======== Records provided ========
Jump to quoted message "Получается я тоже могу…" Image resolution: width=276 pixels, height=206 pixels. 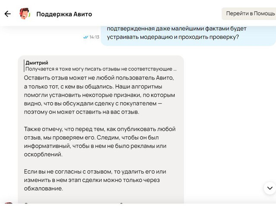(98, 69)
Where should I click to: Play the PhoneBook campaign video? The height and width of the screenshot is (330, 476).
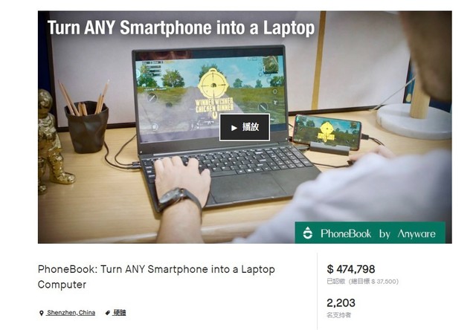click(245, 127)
========
======== Records provided ========
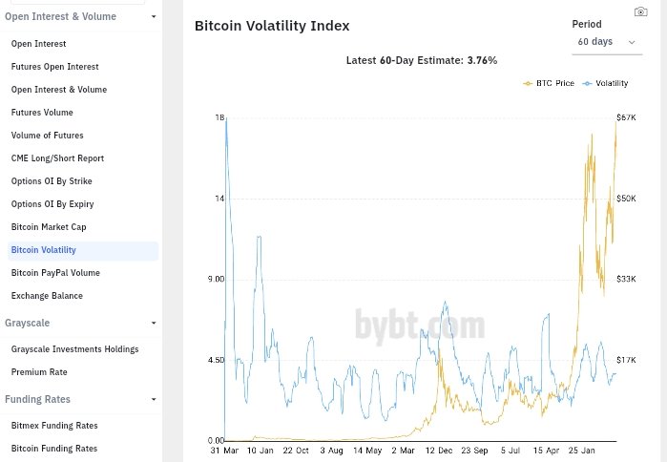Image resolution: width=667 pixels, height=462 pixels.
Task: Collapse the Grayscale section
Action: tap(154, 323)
========
======== Records provided ========
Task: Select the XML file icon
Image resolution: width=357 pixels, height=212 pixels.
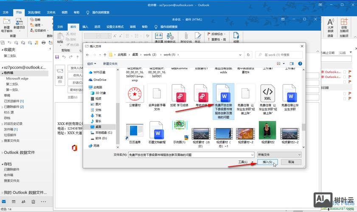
========
▶ _Directions for this task_:
Begin with the line above that has "Task: Select the XML file icon" and continue through the line that has "Image resolution: width=357", setting each one down exactly. Stop there.

▶ _Task answer_:
Task: Select the XML file icon
Image resolution: width=357 pixels, height=212 pixels.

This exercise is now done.